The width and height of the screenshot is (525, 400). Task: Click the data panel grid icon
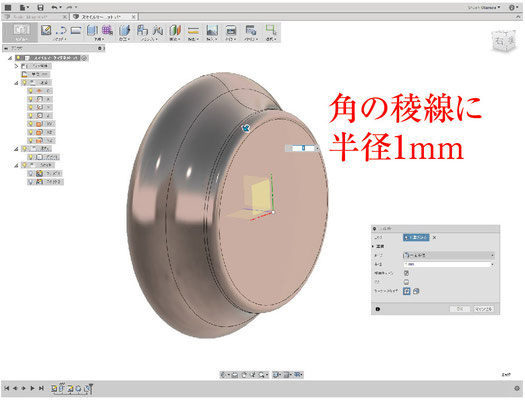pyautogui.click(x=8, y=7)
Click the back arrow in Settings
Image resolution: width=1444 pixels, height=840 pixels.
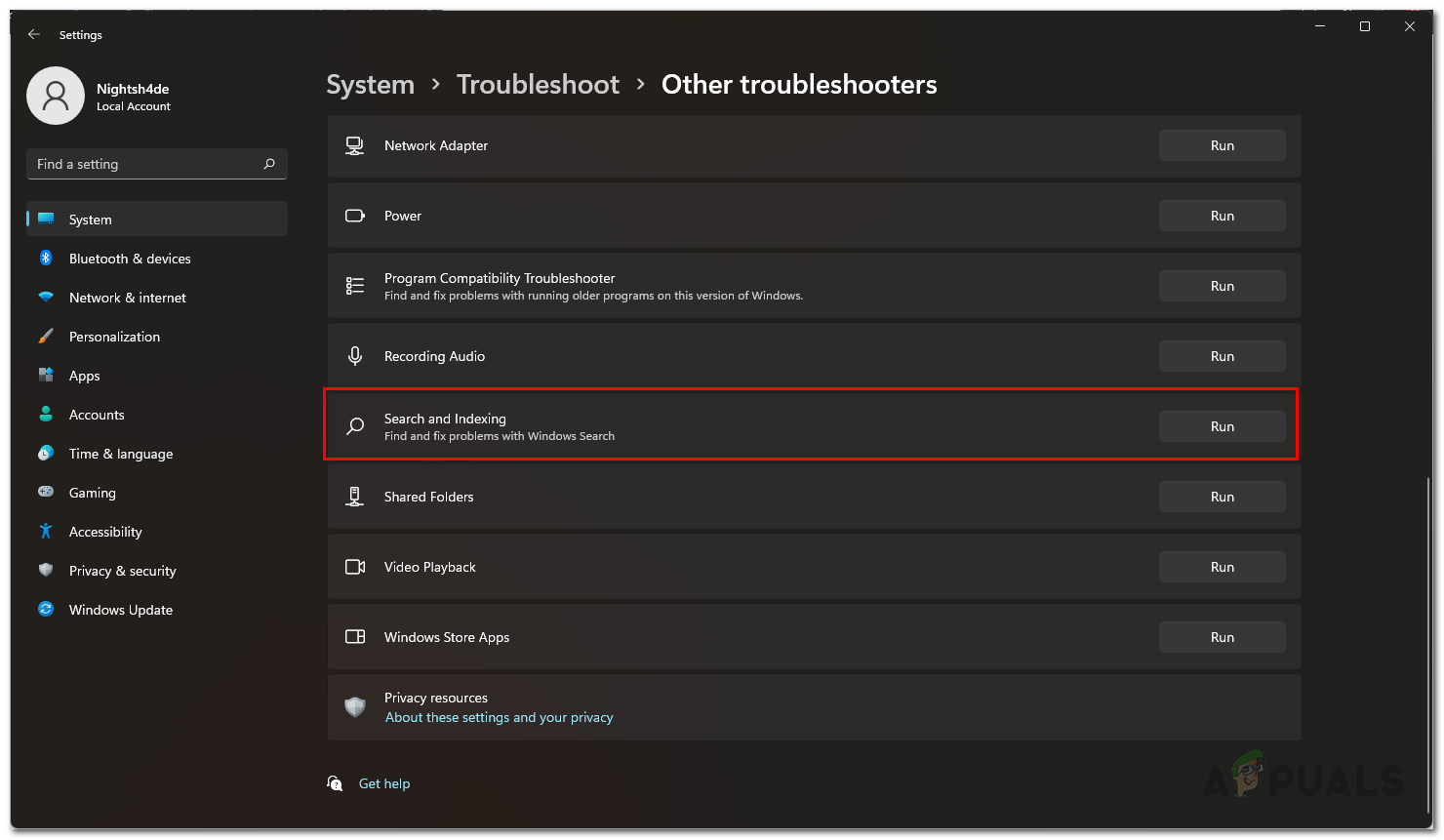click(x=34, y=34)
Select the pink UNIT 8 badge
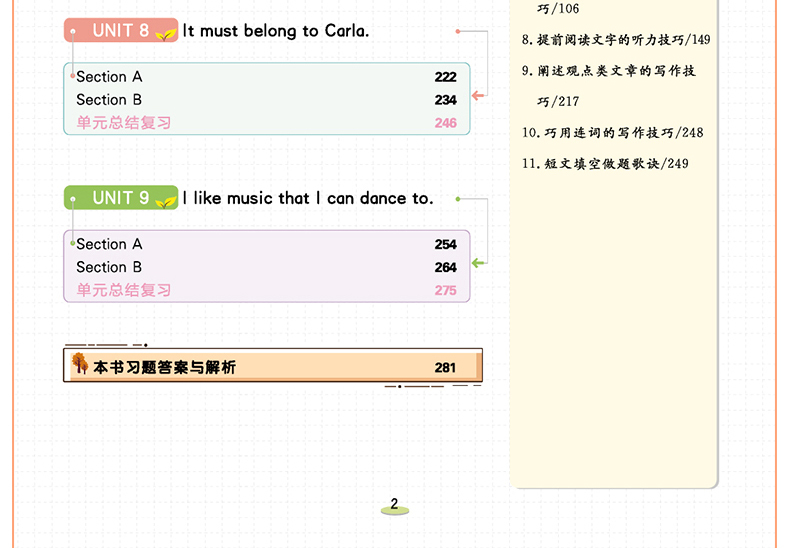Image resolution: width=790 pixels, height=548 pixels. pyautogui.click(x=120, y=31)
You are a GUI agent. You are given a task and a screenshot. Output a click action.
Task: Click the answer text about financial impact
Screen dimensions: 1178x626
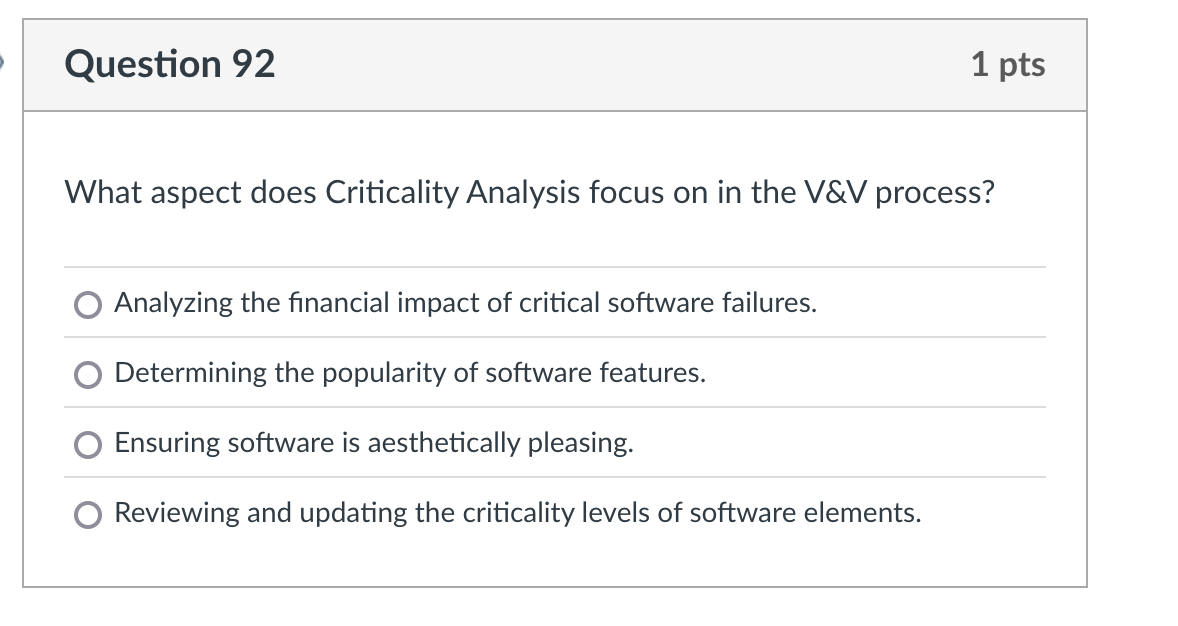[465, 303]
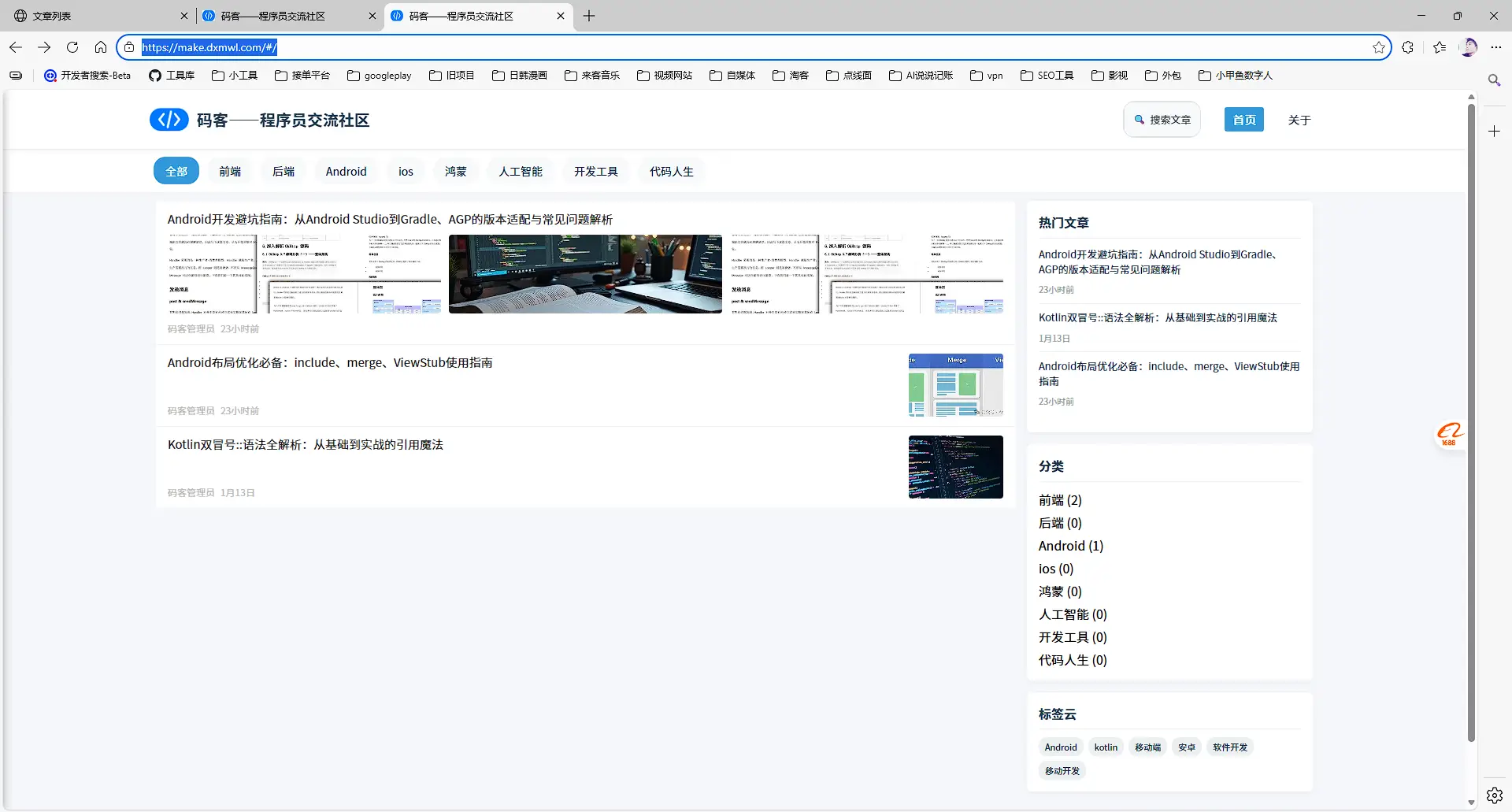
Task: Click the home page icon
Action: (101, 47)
---
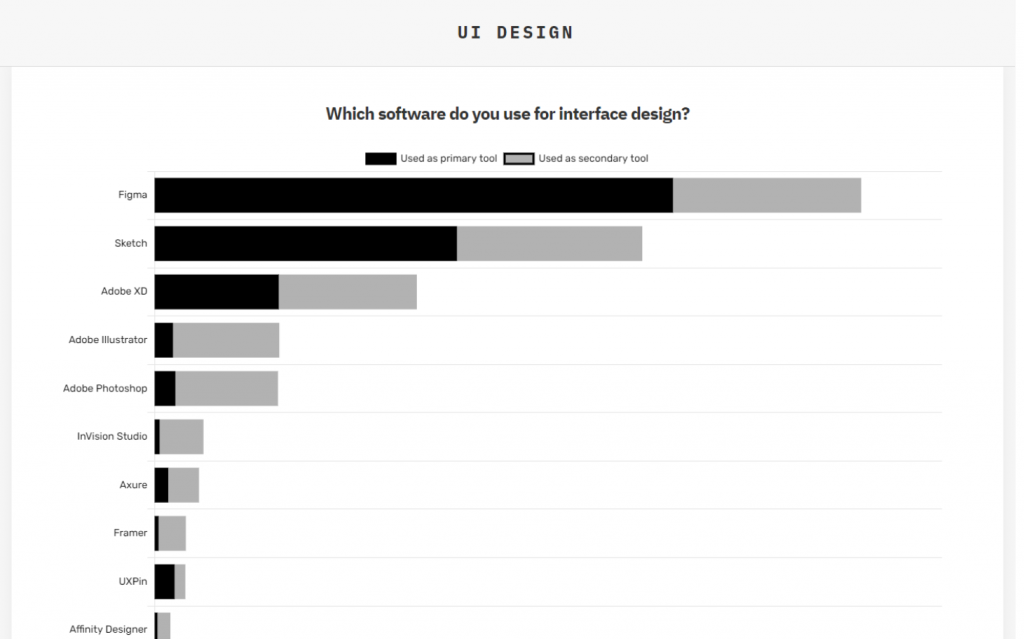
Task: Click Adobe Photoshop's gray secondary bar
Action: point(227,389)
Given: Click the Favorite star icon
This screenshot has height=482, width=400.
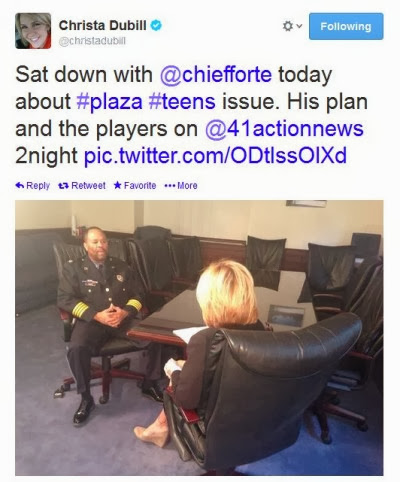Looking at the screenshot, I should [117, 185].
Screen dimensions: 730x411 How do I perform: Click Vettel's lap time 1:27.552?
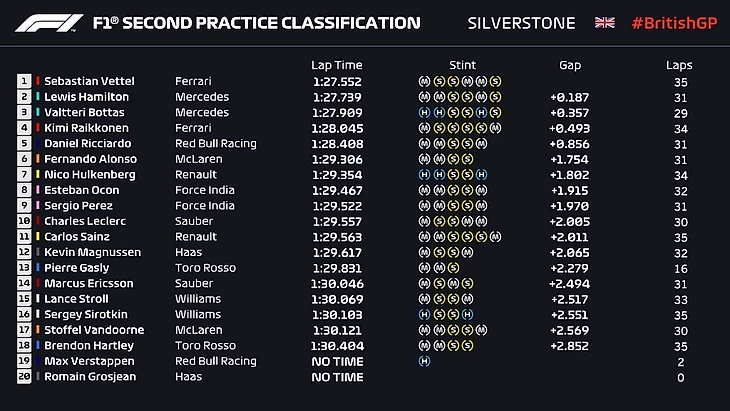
...
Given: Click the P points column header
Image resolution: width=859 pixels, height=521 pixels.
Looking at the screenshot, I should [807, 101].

▶ _REQUIRED WORK_
For this exercise, please set down exactly the lines of the listing above from the line with "Given: Click the Favorite star icon" up to and including the line with "Screen dimensions: 730x411", and no pictures.

▶ _ANSWER FOR THE TASK_
Given: Click the Favorite star icon
This screenshot has height=482, width=400.
Looking at the screenshot, I should [117, 185].
Screen dimensions: 730x411 How do I perform: Click Vettel's lap time 1:27.552?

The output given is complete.